Partnering with the private sector is not new for the SBA. It has long provided guarantees to banks to reduce the risk of small-business lending. During the pandemic, it worked with those same banks in addition to developing new relationships with fintech lenders and community financial institutions to deliver billions in COVID small-business relief. This powerful public-private partnership should now expand and evolve to reflect this broader range of lenders and other trusted partners that can meet the financing and guidance needs of small businesses.

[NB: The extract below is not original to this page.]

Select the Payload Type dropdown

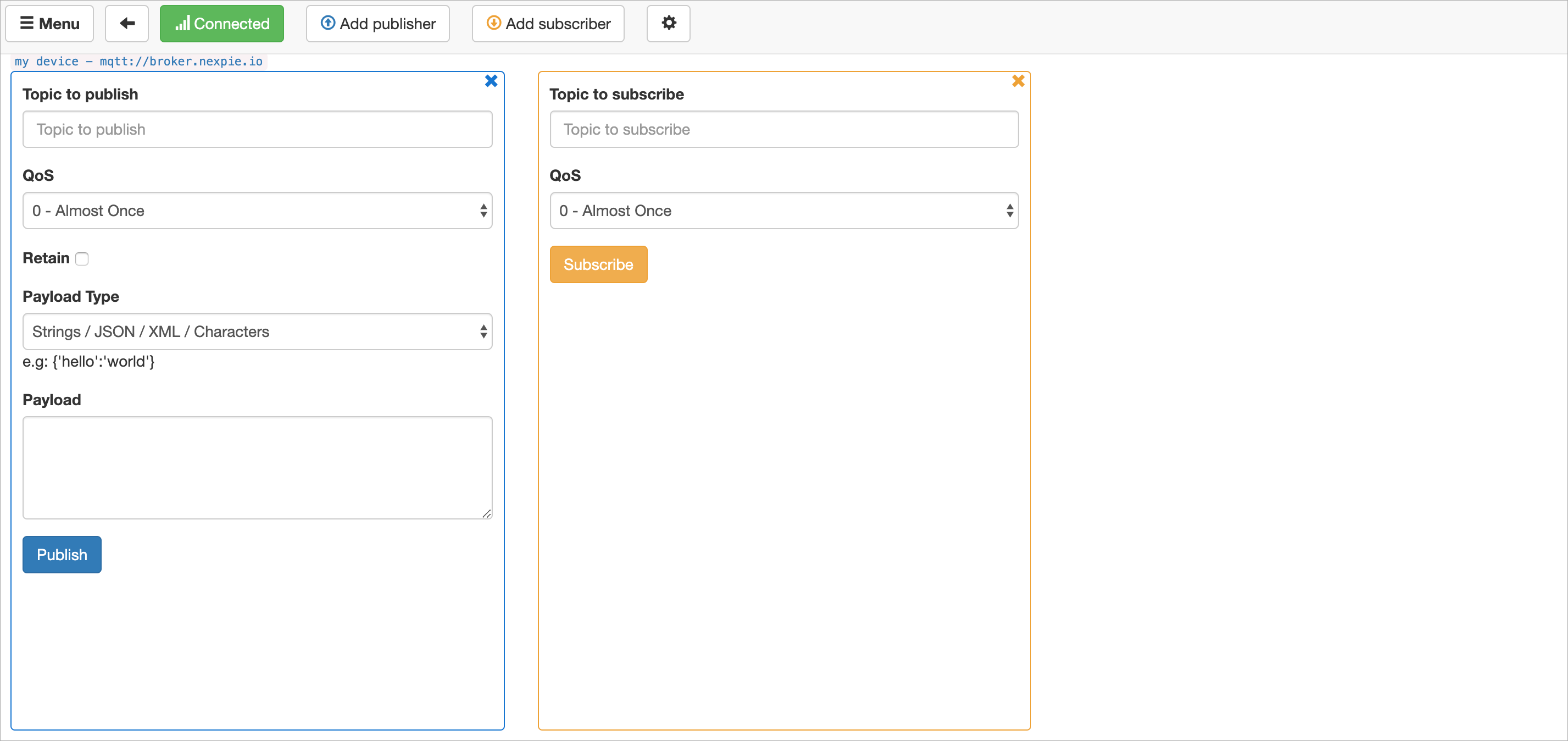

Digitally native fintech companies, for one, are uniquely positioned — with online applications, algorithms that quickly process qualifications and the reach of the internet — to meet small-dollar financing needs of many small businesses. PayPal, for example, has originated more than $22 billion in small-business loans since 2014. Recent research from the company shows that these loans are going to borrowers disproportionately located in areas lacking financial service options. The fact that 89% of those loans are under $25,000 shows the potential of fintech lenders to deliver relatively small amounts of capital to small businesses quickly and efficiently.
Community financial institutions — including community development financial institutions and minority depository institutions — also must become a larger part of the SBA private-sector lender network. By design, these lenders work closely with small-business applicants and provide culturally competent advice, coaching and guidance in addition to financing.
Yet business owners are generally not familiar with either fintech lenders or community financial institutions. While banks and credit unions are well known among the business owners we surveyed, fewer than 10% sought financing from a CDFI, almost half of respondents do not know about MDIs, and 41% of respondents are not familiar with online lenders.
Government has an exciting opening to use its unprecedented reach and newfound trust among small- business owners to partner and connect Main Street entrepreneurs to sources of capital and guidance that can help them grow, hire and achieve their American Dream. Let’s seize it.